Newsy |

Stanley Kubrick miał zrealizować filmową adaptację „Doktora Żywago” z Kirkiem Douglasem 09.11.2020

materiały prasowe

Amerykański reżyser opisał swoje plany w liście, który zaadresował do autora powieści, Borysa Pasternaka. Ich korespondencja pozostała nietknięta przez ponad sześćdziesiąt lat. 

Sylwetka zmarłego ponad dwadzieścia lat temu twórcy, spod którego rąk wyszła choćby Mechaniczna pomarańcza, Full Metal Jacket oraz Lśnienie, nadal pozostaje niekompletna i spędza sen z powiek filmoznawcom na całym świecie. W ubiegłym roku pisaliśmy na łamach Papaya.Rocks o tym, że w archiwach reżysera znaleziono trzy fragmenty niezrealizowanych scenariuszy, które nigdy wcześniej nie ujrzały światła dziennego. Wszystkie powstały w okresie małżeństwa Amerykanina z aktorką i tancerką Ruth Sobotką i opowiadały o cieniach i blaskach przebywania w stałym związku. Nowe światło na styl i życie prywatne nowojorczyka rzucił też dokument Kubrick by Kubrick, którego pierwszy zwiastun prezentowaliśmy na początku kwietnia. W filmie głos zabiera ceniony krytyk Michel Climent oraz aktorzy mający na koncie współpracę z Kubrickiem. 

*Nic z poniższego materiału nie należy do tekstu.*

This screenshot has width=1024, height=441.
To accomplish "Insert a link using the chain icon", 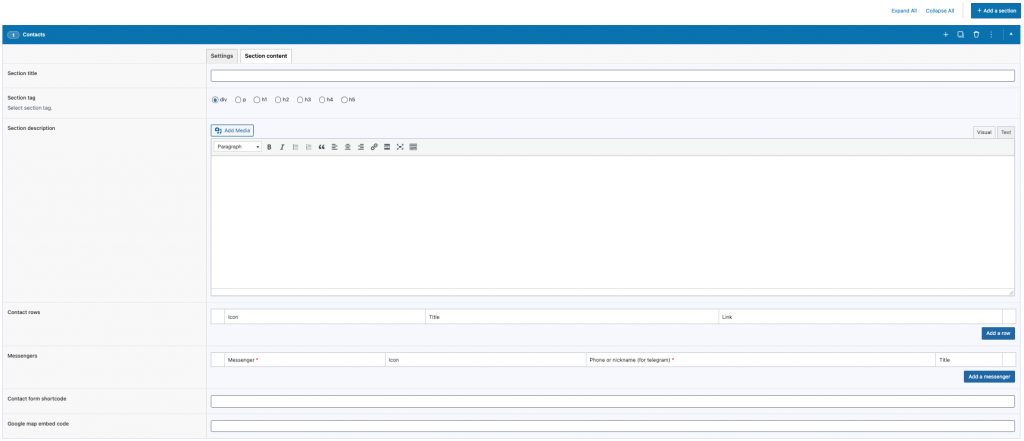I will (x=374, y=147).
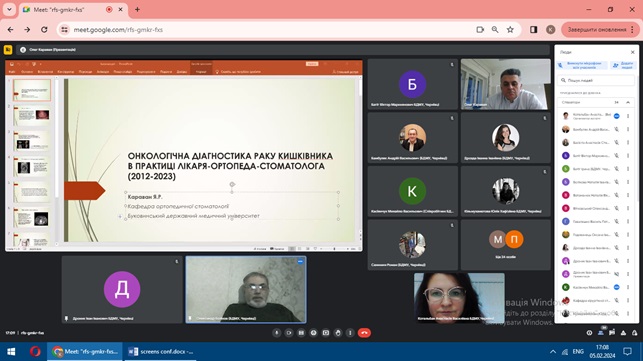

Nad przybliżeniem losów kultowego reżysera pracuje także brytyjski historyk kina James Fenwick, który już wkrótce opublikuje dwie książki: Stanley Kubrick Produces oraz Shadow Cinema: The Historical and Production Contexts of Unmade Films. Naukowiec z Sheffield Hallam University dotarł do zapomnianego listu, jaki w 1959 roku reżyser napisał do poety i prozaika Borysa Pasternaka. Korespondencja wiązała się z planami, jakie filmowiec miał względem najpopularniejszej powieści Rosjanina, Doktora Żywago. Adaptacja miała zostać wyprodukowana przez Bryna Productions, studio należące do aktora Kirka Douglasa, z którym Kubrick poznał się przy realizacji głośnych, wojennych Ścieżek chwały. – Skontaktowaliśmy się już z kancelarią w Nowym Jorku, która reprezentuje włoskich wydawców książki. Negocjacje utknęły jednak w martwym punkcie, gdyż strony nie są jeszcze przygotowane do sfinalizowania umowy – wspominał wtedy. 

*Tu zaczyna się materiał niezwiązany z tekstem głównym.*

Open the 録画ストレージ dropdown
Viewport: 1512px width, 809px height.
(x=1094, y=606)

Fenwick początkowo nie krył zaskoczenia swoim znaleziskiem, jednak niedługo później natknął się na kolejne interesujące archiwalia. Z ich analizy wynika, że Kubrick już na początku lat 50. chciał spróbować swoich sił w adaptacji większego literackiego dzieła. – Dokładny moment ogromnego sukcesu reżysera to ten, gdy pozwala mu się zrealizować wielki klasyk liczący ponad sześćset stron, którego nie rozumie zbyt dobrze i którego nie da się właściwie ująć ze względu na złożoność fabuły – pisał wtedy w swoich osobistych notatkach. Choć nie zmierzył się ze stylem Pasternaka, niedługo później wziął na warsztat kultową Lolitę Vladimira Nabokova. 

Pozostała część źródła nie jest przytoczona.